BEGIN Information shown
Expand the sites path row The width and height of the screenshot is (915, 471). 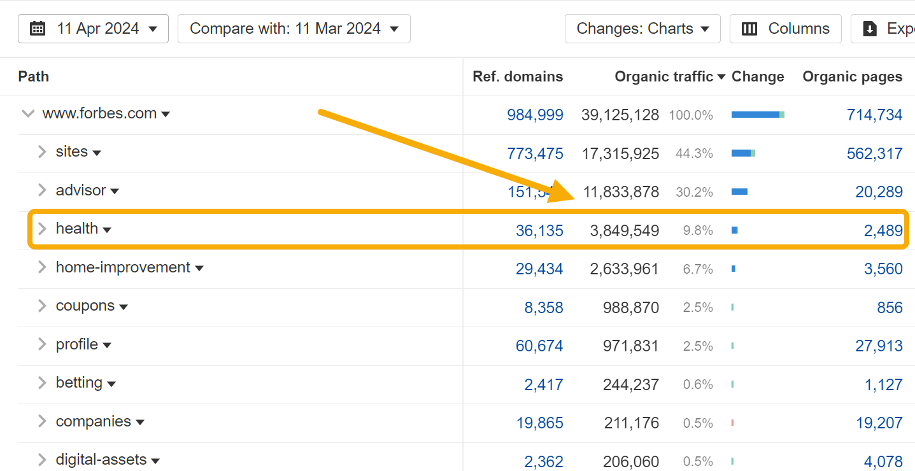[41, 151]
END Information shown
BEGIN Information shown
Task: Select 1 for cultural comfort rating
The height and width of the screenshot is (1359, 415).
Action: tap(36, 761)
END Information shown
BEGIN Information shown
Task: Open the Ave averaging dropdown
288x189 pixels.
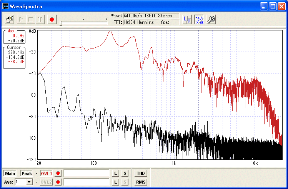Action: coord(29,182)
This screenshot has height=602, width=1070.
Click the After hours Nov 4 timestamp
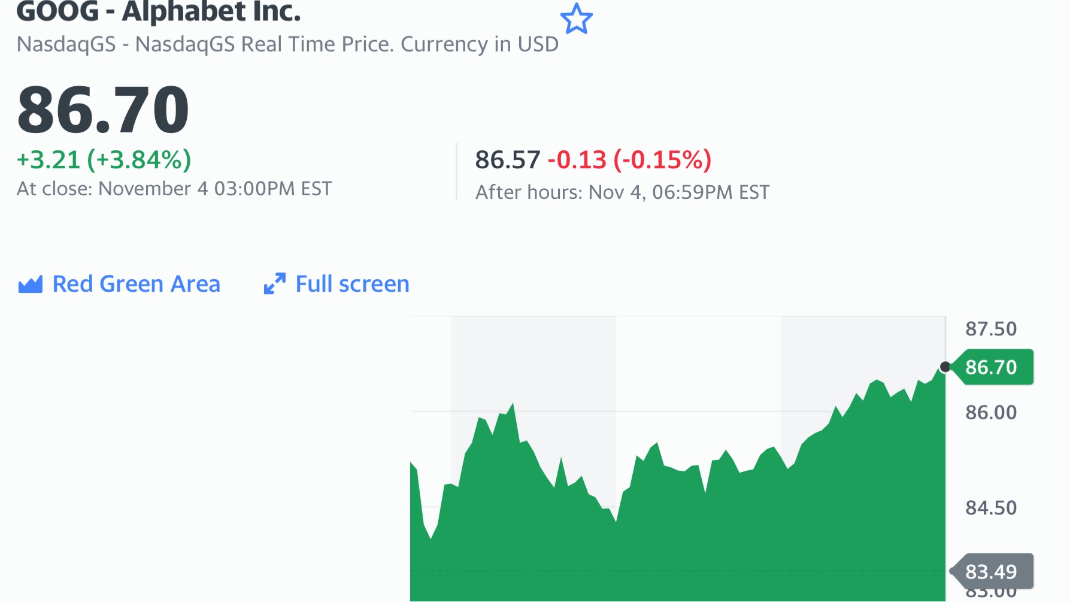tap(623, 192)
END Information shown
*Task directions*. Duplicate everything in the material above from the line containing "This screenshot has height=602, width=1070." down to the line containing "tap(623, 192)", both lines included. Leave the pictures out of your answer.

*Right answer*.
This screenshot has height=602, width=1070.
Click the After hours Nov 4 timestamp
tap(623, 192)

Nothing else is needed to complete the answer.